Italianizzazione del giornalismo

28 aprile 2005 • Etica e Qualità • by

Werbewoche, aprile 2005

«Habemus papam». Ora che è stato eletto il nuovo Papa e quello precedente è stato condotto al sepolcro, c’è ancora qualcosa da dire? Assolutamente sì – pur sapendo che così rischio di alimentare ciò che in realtà vorrei severamente criticare: il fatto che i media, qui e altrove, per settimane, sembravano conoscere un unico argomento.

E il modo in cui hanno innalzato la sofferenza e la morte di un ottantaquattrenne a un avvenimento di culto di portata mondiale, mettendo in moto milioni di fedeli, al punto che persino prima di celebrare le esequie di Giovanni Paolo II, su Internet, un motore di ricerca è giunto alla conclusione che l’attenzione dei media nei confronti della morte del Papa a livello mondiale fosse stata di ben dieci volte superiore rispetto alla rielezione del presidente americano Bush, l’uomo più potente al mondo, o almeno così si presume. Persino il moderato Wall Street Journal Europe, ha attribuito a Giovanni Paolo II il «carisma di una popstar» – una recente esagerazione che probabilmente d’ora in poi procurerà notti insonni a Madonna e Mick Jagger.Cosa ha spinto i giornalisti – o forse sarebbe più opportuno dire i media – (a livello mondiale? O, forse meglio, da noi, nell’emisfero occidentale?) a trattare in breve tutte le altre notizie? Perché di colpo tanta attenzione verso una realtà quotidiana, quasi sempre rimosso, ossia la sofferenza e la morte di una singola persona?

Innanzitutto devo ammettere che io stesso sono stato sorpreso dalla portata di questo evento mediatico – e quindi neanche per l’osservatore più esperto è facile trovare spiegazioni plausibili a questo comportamento, che contrasta con il modo in cui si affrontano i temi religiosi nella società secolarizzata dove sono per lo più le sette ad attirare l’attenzione giornalistica, piuttosto che le grandi comunità religiose.

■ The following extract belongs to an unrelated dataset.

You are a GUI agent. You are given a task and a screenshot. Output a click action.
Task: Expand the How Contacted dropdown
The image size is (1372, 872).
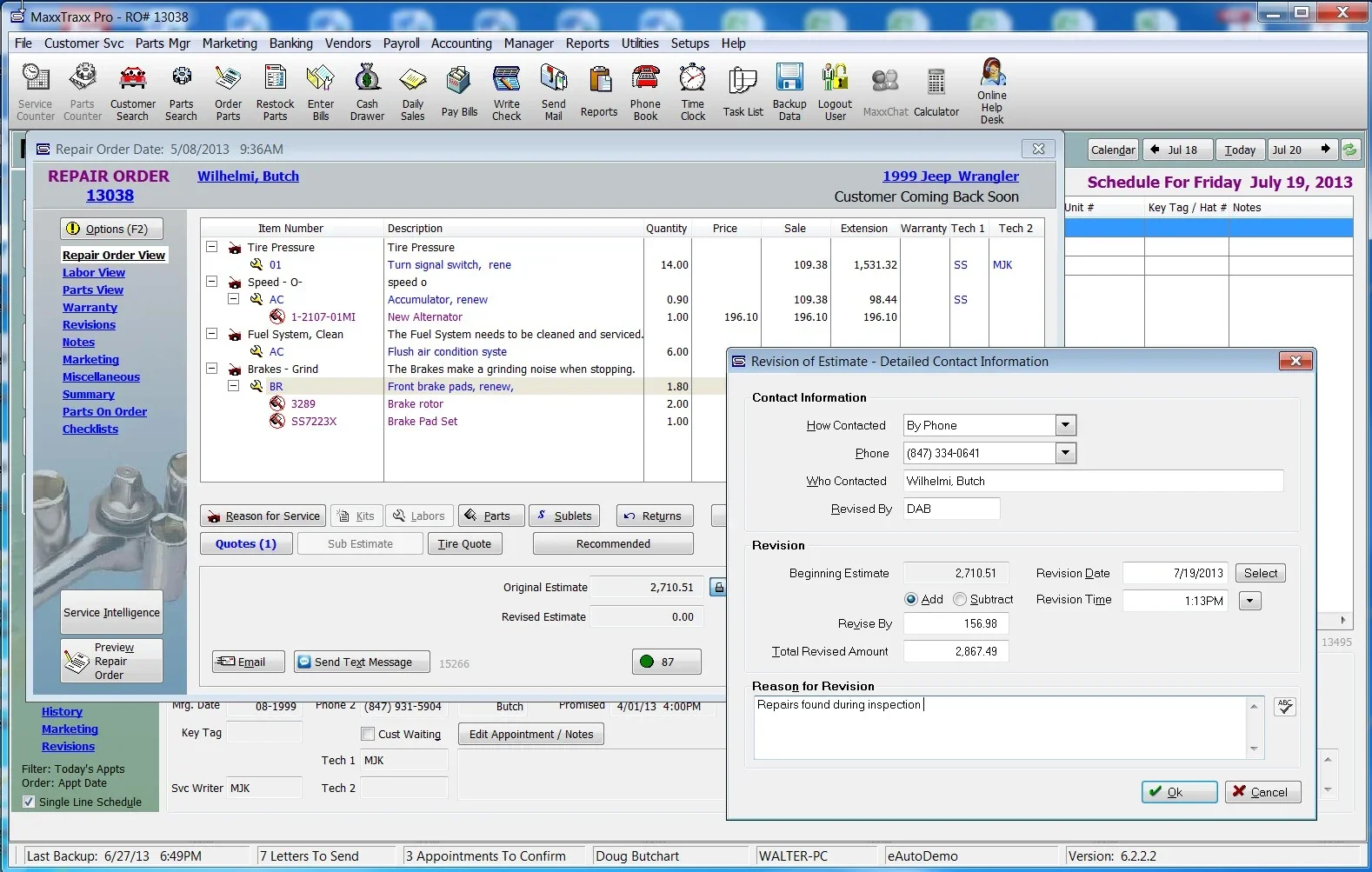[x=1065, y=425]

Tenendo in considerazione le chiese deserte, tanti giornali regionali ormai preferiscono pubblicare il programma del cinema anziché l’orario delle messe. Gli stessi media per molti di noi sono diventati una comunità religiosa sostitutiva – sia se, piuttosto che celebrare la messa, stiamo spaparanzati davanti alla tivù, sia se qualcuno scambia uno spettacolo televisivo per il confessionale e ci rivela le sue emozioni più profonde.

Una spiegazione plausibile potrebbe essere l’istinto gregale dei giornalisti nel villaggio globale – unito al potere di messinscena di un’istituzione che ha alle spalle duemila anni di storia e che è responsabile per ciò che non è razionale, non è tangibile e quindi anche per i nostri desideri di conforto. Ecco perché questa volta mi tocca contraddire anche il redattore di Weltwoche Sacha Wigdorovits (14.4.2005): il miracolo comunicativo che per settimane ci ha stravolti si può spiegare solo in parte ricorrendo a concetti come «politica del marchio» o affibiando al Papa il nome di «brand manager». Sia ben chiaro che non si vogliono affatto minimizzare le capacità comunicative di Giovanni Paolo II e della sua Chiesa – anzi.

Ciò che abbiamo vissuto non era il momento magico di un giornalismo sulla via della globalizzazione. Per me è stato più che altro l’indizio di un’italianizzazione dei media – perché in nessun altro luogo del mondo occidentale i giornalisti tendono tanto alla tematizzazione, ovvero alla focalizzazione su un unico argomento, come in Italia – e in nessun altro luogo in cui vigono condizioni liberali-occidentali mi sembrano così dipendenti e strumentalizzati dalle loro fonti nell’ambito della politica e del costume.